Copy out the lines of these records word for word, with nothing changed.
===== STORED DATA
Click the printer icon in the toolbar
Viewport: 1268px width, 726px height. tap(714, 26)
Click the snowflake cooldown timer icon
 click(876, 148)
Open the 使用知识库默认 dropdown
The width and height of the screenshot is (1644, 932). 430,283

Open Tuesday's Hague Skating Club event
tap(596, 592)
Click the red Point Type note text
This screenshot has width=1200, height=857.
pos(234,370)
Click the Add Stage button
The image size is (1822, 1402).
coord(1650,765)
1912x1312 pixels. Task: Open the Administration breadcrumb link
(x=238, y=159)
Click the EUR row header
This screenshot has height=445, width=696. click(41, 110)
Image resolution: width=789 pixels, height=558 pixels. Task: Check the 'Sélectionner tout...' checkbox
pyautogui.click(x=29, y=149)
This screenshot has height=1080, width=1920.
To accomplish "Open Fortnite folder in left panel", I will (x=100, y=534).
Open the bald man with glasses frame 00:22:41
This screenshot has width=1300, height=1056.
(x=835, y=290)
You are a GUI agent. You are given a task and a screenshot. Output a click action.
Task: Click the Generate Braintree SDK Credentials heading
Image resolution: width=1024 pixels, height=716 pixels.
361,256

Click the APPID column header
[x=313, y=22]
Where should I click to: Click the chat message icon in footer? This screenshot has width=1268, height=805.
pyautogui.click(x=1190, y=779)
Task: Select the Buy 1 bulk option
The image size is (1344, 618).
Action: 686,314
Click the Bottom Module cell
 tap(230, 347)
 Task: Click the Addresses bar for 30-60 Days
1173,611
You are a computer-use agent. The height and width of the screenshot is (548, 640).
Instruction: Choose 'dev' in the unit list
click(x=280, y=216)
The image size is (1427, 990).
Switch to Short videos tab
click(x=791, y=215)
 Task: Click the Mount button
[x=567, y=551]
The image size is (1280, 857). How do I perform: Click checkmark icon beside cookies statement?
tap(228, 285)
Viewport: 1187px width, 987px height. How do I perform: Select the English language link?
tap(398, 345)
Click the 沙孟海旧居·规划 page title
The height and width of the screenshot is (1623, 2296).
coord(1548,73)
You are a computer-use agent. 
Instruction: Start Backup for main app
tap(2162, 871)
==========
FINAL RESULT
Click the printer icon in the toolbar
Viewport: 1268px width, 726px height. tap(714, 26)
Click the snowflake cooldown timer icon
 click(876, 148)
Open the 使用知识库默认 dropdown
The width and height of the screenshot is (1644, 932). 430,283

Open Tuesday's Hague Skating Club event
tap(596, 592)
Click the red Point Type note text
This screenshot has width=1200, height=857.
pos(234,370)
Click the Add Stage button
The image size is (1822, 1402).
coord(1650,765)
1912x1312 pixels. Task: Open the Administration breadcrumb link
(x=238, y=159)
Click the EUR row header
This screenshot has height=445, width=696. click(41, 110)
Image resolution: width=789 pixels, height=558 pixels. Task: Check the 'Sélectionner tout...' checkbox
pyautogui.click(x=29, y=149)
This screenshot has height=1080, width=1920.
To accomplish "Open Fortnite folder in left panel", I will (x=100, y=534).
Open the bald man with glasses frame 00:22:41
This screenshot has width=1300, height=1056.
(x=835, y=290)
You are a GUI agent. You are given a task and a screenshot. Output a click action.
Task: Click the Generate Braintree SDK Credentials heading
Image resolution: width=1024 pixels, height=716 pixels.
361,256

Click the APPID column header
[x=313, y=22]
Where should I click to: Click the chat message icon in footer? This screenshot has width=1268, height=805.
pyautogui.click(x=1190, y=779)
Task: Select the Buy 1 bulk option
The image size is (1344, 618).
Action: 686,314
Click the Bottom Module cell
 tap(230, 347)
 Task: Click the Addresses bar for 30-60 Days
1173,611
You are a computer-use agent. The height and width of the screenshot is (548, 640).
Instruction: Choose 'dev' in the unit list
click(x=280, y=216)
The image size is (1427, 990).
Switch to Short videos tab
click(x=791, y=215)
 Task: Click the Mount button
[x=567, y=551]
The image size is (1280, 857). How do I perform: Click checkmark icon beside cookies statement?
tap(228, 285)
Viewport: 1187px width, 987px height. How do I perform: Select the English language link?
tap(398, 345)
Click the 沙孟海旧居·规划 page title
The height and width of the screenshot is (1623, 2296).
coord(1548,73)
You are a computer-use agent. 
Instruction: Start Backup for main app
tap(2162, 871)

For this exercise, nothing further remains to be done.